Article Text
Abstract
Introduction Two commercial Interferon Gamma release assays (IGRA) are approved in the UK by NICE to detect M tuberculosis (Mtb) infection. They use different test platforms. Both may provide borderline (neither clear positive or negative) or indeterminate (failure of control samples) results, especially in people taking immunomodulatory therapy. Since 2008, we have applied a standard IGRA-based assessment for latent Mtb infection in inflammatory bowel disease (IBD) patients being considered for anti-TNFα therapy. Initially this involved T-Spot.TB (TSTB) but in December 2010, our service switched to Quantiferon Gold In-tube (QFGIT). Here we review the performance and cost-effectiveness of these assays within our protocol.

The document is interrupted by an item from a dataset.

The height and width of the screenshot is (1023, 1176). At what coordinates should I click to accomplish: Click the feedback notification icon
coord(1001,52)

Method Adult IBD patients were assessed using symptom review, chest radiograph (CXR) and IGRA Indeterminate/borderline IGRA were repeated and patients with persistently indeterminate/borderline results plus TB risk factors, or a positive result were referred to TB services. Cost per patient assessment used the average of assay costs and repeated assays plus onward referrals for those with indeterminate/borderline tests. Appointment costs were taken from standard NHS tariffs. Immunomodulators were defined as thiopurines, methotrexate or prednisolone >20mg/day.
Results Between October 2008 and November 2010, 90 patients were tested with TSTB, of which 2 had a positive TSTB result and 5 borderline/indeterminate. From December 2010 until July 2012, 82 patients were tested with QFGIT, of which 3 had a positive result and 12 indeterminate/borderline (Table). 170 (99%) had normal CXR and a negative clinical assessment. 4 of 13 patients had two sequential indeterminate IGRA and also required assessment in TB clinic. The average price per patient was £60.66 for TSTB and £52.41 for QFGIT. 88% (152/172) have subsequently received treatment with either infliximab or adalimumab. No subjects have gone on to develop active tuberculosis.

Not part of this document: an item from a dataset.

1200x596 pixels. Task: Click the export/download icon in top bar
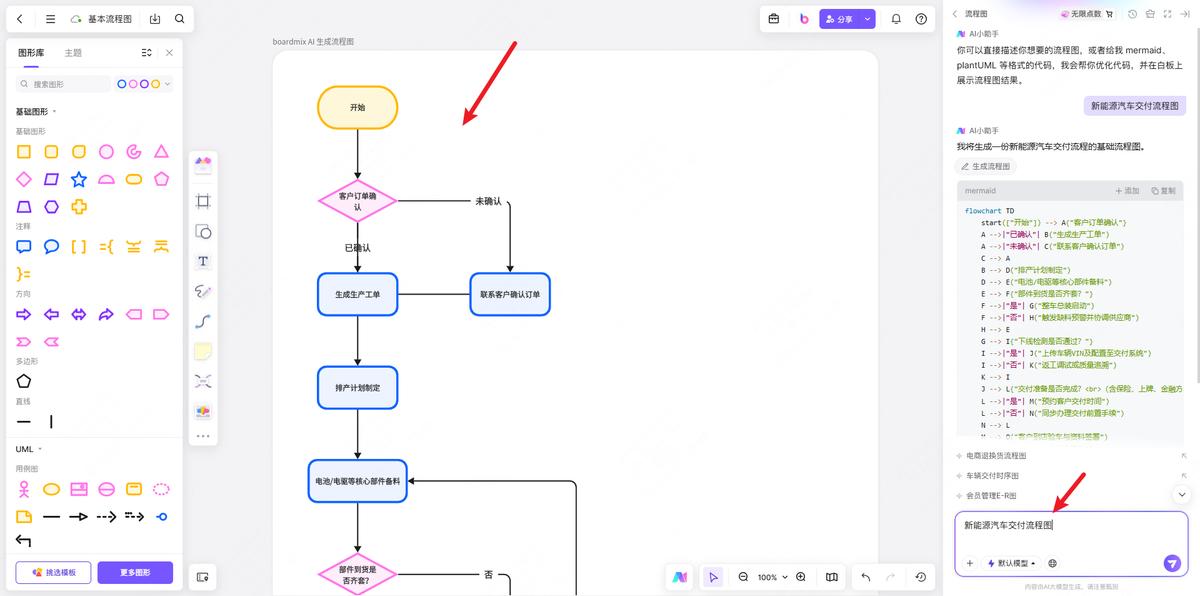(x=155, y=19)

Conclusion Using either platform, we find a comparable, low rate of LTBI in our IBD population. There appears to be a higher frequency of indeterminate results using QFGIT. This raises the average cost per patient, but overall, QFGIT remains more cost-effective than TSTB. Despite differing length of follow-up, the average time was sufficient in both, otherwise comparable, cohorts to detect likely development of active TB disease.